One of the most magical things about New York is that every street tells a story, from the action unfurling before your eyes to the dense history hidden behind colorful facades. St Marks Pl is one of the best strips of pavement in the city for storytelling, as almost every building on these hallowed blocks is rife with tales from a time when the East Village embodied creative bohemianism.
Technically, St Marks Pl is 8th St between Third Ave and Ave A; it earned its saintly moniker from the like-named church nearby on 10th St. Easily one of NYC’s most famous streets, St Marks Pl is also one of the city’s smallest, occupying only three blocks between Astor Pl and Tompkins Square Park. The road, however, is jam-packed with historical tidbits that would delight any trivia buff. Some of the most important addresses include numbers 2, 4, 6, 96 and 98, and 122 St Marks Pl.
Many years ago, 2 St Marks Pl was the famous Five-Spot, where jazz fiend Thelonious Monk got his start in the 1950s. A cast of colorful characters have left their mark at 4 St Marks Pl: Alexander Hamilton’s widow, Eliza, moved in with two of her children and their spouses in the 1830s; author James Fenimore Cooper (Last of the Mohicans) lived next door at No 6; and Yoko Ono’s Fluxus artists descended upon the building in the 1960s. The buildings at 96 and 98 St Marks Pl are immortalized on the cover of Led Zeppelin’s Physical Graffiti album. Though it closed in the 1990s, 122 St Marks Pl was the location of a popular cafe called Sin-é, where Jeff Buckley and David Gray often performed.

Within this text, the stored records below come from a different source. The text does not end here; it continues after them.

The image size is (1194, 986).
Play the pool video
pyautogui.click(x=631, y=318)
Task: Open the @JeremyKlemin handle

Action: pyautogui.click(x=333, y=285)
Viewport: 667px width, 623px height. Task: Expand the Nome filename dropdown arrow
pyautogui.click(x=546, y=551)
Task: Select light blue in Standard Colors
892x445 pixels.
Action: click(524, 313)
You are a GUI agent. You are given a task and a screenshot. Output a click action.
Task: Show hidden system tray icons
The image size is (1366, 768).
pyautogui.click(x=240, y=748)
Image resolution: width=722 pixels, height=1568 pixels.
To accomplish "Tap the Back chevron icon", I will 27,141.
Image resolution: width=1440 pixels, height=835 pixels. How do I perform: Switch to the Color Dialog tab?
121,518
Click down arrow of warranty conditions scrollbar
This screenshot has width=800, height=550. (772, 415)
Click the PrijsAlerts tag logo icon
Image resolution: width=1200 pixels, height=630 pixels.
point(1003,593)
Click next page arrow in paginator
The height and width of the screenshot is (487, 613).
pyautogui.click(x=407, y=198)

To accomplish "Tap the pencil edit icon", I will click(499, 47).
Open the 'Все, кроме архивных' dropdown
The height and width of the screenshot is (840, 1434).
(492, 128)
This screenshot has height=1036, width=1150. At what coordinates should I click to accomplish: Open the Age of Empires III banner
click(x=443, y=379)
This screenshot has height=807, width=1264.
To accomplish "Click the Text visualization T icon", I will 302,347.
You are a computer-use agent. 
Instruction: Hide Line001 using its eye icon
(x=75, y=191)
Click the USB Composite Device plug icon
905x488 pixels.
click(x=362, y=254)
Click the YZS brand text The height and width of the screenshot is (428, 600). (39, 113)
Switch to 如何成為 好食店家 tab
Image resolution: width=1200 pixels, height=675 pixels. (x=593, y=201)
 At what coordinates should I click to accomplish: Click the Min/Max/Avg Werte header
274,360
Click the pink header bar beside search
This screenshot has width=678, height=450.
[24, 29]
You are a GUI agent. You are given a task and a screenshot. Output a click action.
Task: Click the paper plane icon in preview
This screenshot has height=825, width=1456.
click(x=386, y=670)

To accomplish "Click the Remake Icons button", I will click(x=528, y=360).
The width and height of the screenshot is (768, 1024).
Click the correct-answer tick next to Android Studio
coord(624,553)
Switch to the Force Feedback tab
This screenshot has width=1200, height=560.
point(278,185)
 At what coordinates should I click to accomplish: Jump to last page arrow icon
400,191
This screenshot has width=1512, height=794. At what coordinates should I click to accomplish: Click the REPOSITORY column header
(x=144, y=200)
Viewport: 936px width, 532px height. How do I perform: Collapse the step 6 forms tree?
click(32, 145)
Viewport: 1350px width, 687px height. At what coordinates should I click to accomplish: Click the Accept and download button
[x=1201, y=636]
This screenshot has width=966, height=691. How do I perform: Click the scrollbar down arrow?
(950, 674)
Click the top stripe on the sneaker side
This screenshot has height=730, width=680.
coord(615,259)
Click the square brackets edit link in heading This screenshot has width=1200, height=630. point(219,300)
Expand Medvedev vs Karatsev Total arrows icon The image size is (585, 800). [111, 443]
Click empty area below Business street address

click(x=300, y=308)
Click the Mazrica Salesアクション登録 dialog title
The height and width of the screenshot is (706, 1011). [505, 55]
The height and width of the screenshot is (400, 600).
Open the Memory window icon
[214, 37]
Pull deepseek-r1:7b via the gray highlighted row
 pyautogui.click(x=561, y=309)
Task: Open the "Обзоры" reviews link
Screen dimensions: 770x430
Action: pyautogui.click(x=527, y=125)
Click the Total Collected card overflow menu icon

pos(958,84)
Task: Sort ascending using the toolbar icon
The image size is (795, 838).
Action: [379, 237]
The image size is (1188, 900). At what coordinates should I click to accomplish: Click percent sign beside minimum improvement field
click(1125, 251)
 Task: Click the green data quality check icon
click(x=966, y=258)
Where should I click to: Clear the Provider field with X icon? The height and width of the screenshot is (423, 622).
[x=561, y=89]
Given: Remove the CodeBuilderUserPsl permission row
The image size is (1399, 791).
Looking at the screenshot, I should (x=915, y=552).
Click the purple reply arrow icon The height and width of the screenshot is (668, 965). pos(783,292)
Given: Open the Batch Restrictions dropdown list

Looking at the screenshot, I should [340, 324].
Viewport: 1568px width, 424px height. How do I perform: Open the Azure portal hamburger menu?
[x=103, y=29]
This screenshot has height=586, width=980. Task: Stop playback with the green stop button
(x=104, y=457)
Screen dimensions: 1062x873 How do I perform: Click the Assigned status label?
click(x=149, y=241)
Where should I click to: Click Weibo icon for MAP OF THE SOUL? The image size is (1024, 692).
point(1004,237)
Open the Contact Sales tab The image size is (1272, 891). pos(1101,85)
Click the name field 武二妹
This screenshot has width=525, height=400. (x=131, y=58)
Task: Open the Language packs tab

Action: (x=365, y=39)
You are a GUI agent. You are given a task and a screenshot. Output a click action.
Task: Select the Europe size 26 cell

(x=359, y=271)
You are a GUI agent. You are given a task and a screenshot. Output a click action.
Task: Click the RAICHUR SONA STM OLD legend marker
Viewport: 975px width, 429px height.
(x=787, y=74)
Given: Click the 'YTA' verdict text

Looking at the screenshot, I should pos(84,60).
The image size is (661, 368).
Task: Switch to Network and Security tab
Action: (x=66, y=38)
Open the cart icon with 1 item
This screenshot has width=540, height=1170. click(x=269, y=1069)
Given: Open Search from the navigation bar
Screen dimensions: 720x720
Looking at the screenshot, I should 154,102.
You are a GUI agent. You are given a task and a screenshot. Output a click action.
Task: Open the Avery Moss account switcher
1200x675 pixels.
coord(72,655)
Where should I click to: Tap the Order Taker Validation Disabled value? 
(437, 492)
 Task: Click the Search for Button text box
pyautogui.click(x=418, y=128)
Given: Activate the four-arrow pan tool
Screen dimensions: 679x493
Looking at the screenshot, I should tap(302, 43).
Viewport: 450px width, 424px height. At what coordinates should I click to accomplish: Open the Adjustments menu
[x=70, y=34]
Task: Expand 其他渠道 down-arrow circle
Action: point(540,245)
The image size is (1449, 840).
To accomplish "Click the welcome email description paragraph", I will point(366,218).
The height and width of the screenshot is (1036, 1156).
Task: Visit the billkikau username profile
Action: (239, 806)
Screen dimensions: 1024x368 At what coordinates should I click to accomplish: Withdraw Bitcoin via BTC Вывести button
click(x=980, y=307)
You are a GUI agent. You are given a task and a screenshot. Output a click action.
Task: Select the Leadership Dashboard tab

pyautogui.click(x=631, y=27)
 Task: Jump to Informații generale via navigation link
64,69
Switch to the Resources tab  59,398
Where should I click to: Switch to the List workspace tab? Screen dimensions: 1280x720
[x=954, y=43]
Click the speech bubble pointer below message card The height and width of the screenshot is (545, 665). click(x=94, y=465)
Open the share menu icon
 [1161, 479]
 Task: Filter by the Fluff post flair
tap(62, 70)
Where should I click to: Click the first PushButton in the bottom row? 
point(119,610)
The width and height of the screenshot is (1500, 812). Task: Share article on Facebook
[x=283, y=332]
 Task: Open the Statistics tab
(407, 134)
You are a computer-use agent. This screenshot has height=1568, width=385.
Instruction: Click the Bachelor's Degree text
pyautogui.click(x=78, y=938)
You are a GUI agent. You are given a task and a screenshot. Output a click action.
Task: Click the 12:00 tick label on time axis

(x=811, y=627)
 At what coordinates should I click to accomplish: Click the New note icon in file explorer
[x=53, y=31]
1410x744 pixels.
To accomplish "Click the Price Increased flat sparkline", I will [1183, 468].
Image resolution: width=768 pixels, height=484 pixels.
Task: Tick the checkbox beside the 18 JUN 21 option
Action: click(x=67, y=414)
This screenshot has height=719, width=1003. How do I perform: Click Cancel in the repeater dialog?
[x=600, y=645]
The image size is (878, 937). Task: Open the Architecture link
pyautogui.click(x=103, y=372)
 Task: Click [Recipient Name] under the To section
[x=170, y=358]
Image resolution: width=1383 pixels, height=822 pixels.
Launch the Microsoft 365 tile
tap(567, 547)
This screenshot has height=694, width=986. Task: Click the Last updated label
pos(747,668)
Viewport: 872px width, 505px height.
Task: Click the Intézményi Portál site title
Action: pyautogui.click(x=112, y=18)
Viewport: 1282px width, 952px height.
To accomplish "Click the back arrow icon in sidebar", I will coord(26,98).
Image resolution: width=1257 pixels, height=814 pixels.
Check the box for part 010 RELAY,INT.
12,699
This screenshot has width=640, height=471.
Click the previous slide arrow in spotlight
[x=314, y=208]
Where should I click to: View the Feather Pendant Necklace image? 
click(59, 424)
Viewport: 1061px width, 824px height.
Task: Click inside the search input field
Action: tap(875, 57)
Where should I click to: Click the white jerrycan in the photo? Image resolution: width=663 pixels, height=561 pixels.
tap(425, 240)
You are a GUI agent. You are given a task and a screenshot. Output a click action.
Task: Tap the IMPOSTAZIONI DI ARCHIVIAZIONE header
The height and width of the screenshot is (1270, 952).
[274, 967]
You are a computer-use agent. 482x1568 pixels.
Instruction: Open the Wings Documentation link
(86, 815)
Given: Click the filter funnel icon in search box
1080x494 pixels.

As you walk along St Marks (going east from Broadway) keep an eye out for the tile-encrusted street poles of the Mosaic Trail. In the late ’80s, a local Vietnam vet named Jim Powers began decorating lampposts with bits of tile, mirror, ceramics, beads and coins as a way to deal with his PTSD. Many of them spell out local East Village landmarks or people, such as 'CBGB,' 'Patti Smith' and 'Please Don't Tell'.